Unraveling of Phosphotyrosine Signaling Complexes Associated with T Cell Exhaustion Using Multiplex Co-Fractionation/Mass Spectrometry

T cell exhaustion, characterized by the upregulation of inhibitory receptors and loss of effector functions, plays a crucial role in tumor immune evasion. This study utilizes a high-throughput, reproducible, and robust integrated ion-exchange chromatography–tandem mass tag (IEC-TMT) platform, coupled with a complex-centric quantification algorithm, to thoroughly profile phosphotyrosine (pTyr) protein complex changes during T cell exhaustion.

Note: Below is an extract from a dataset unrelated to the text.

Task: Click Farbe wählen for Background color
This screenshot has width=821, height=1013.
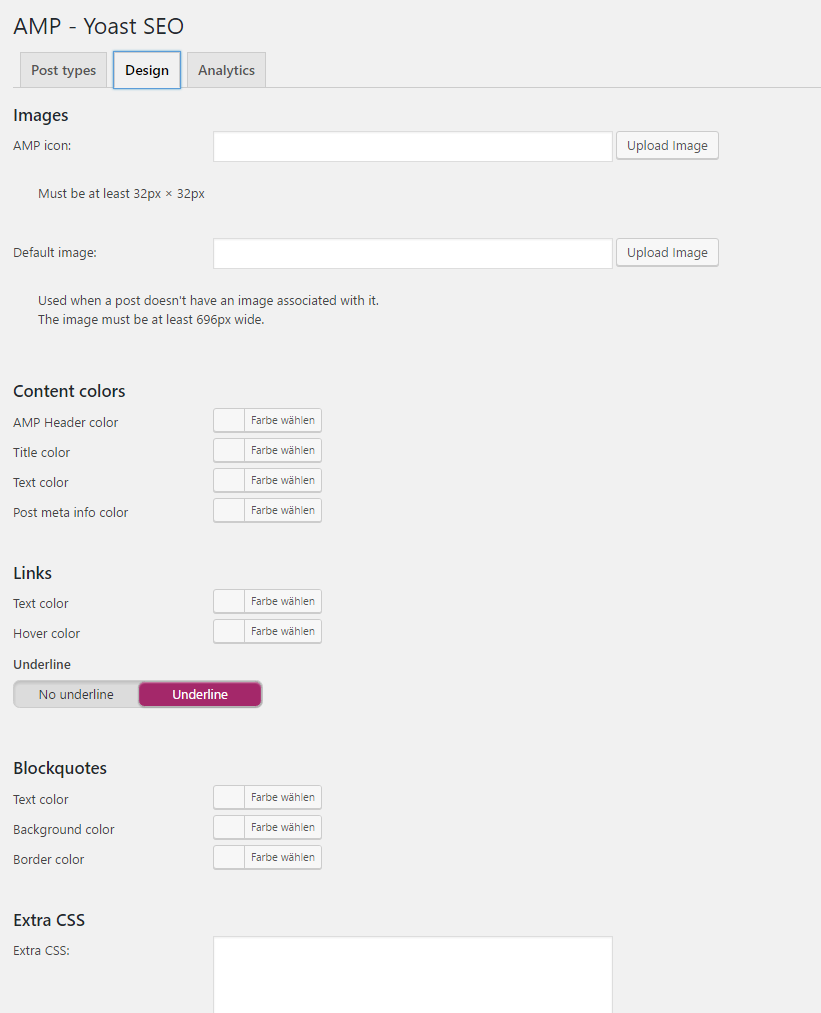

The platform’s high reproducibility is evidenced by >0.94 correlation and a median coefficient of variation of 0.25 among quantified complexes in HeLa cell biological replicates. This high-throughput approach allowed analysis of 312 fractions within 2 days, identifying 268 pTyr protein complexes from the T cell exhaustion model. Robust quantification of 28 complexes revealed 12 exhibiting significant abundance alterations in exhausted T cells, notably impacting lysosomal and endoplasmic reticulum-associated complexes. RTN4, a subunit of the newly identified PPI204 protein complex, is upregulated in exhausted T cells. Its knockdown reversed T cell exhaustion, enhancing antitumor immunity. These findings provide novel insights into the molecular mechanisms of T cell exhaustion and propose RTN4 as a potential therapeutic target.

以抑制性受体上调及效应功能丧失为特征的T细胞耗竭（T cell exhaustion）在肿瘤免疫逃逸中发挥关键作用。本研究采用高通量、可重复且稳定可靠的整合型离子交换色谱-串联质量标签（ion-exchange chromatography–tandem mass tag, IEC-TMT）平台，结合以复合物为中心的定量算法，对T细胞耗竭过程中的磷酸酪氨酸（phosphotyrosine, pTyr）蛋白复合物变化进行全面表征。该平台的高重复性可通过海拉（HeLa）细胞生物学重复样本中定量复合物的相关系数>0.94、变异系数中位数为0.25得到验证。此高通量分析方法可在2天内完成312个组分的检测，从T细胞耗竭模型中鉴定出268个pTyr蛋白复合物。对28个复合物的准确定量显示，其中12个在耗竭T细胞中存在丰度显著变化，这些变化显著影响溶酶体及内质网相关蛋白复合物。新鉴定的PPI204蛋白复合物的亚基RTN4在耗竭T细胞中表达上调。敲低RTN4可逆转T细胞耗竭，增强抗肿瘤免疫。本研究结果为T细胞耗竭的分子机制提供了全新见解，并提出RTN4可作为潜在治疗靶点。